**Exercise directions**
The answer should be an exact copy of the lines from the line with "The image size is (754, 1568)." through the last line of the entries, and no other lines.

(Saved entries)
──────

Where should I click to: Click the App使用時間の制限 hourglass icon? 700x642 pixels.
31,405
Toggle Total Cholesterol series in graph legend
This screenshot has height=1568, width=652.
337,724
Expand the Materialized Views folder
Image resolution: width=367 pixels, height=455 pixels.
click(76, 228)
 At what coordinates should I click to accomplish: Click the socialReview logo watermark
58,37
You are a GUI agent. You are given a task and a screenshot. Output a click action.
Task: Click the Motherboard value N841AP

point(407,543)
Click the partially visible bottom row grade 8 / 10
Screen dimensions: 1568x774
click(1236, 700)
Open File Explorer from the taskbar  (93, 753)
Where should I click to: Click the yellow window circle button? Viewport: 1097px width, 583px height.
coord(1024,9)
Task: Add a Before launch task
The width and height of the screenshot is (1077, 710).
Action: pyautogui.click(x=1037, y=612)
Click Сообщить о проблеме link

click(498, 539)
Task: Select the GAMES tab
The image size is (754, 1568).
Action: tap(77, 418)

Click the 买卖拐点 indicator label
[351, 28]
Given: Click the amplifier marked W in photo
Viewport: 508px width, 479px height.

──────

**Expected output**
The image size is (754, 1568).
Action: tap(77, 418)

Click the 买卖拐点 indicator label
[351, 28]
Given: Click the amplifier marked W in photo
Viewport: 508px width, 479px height.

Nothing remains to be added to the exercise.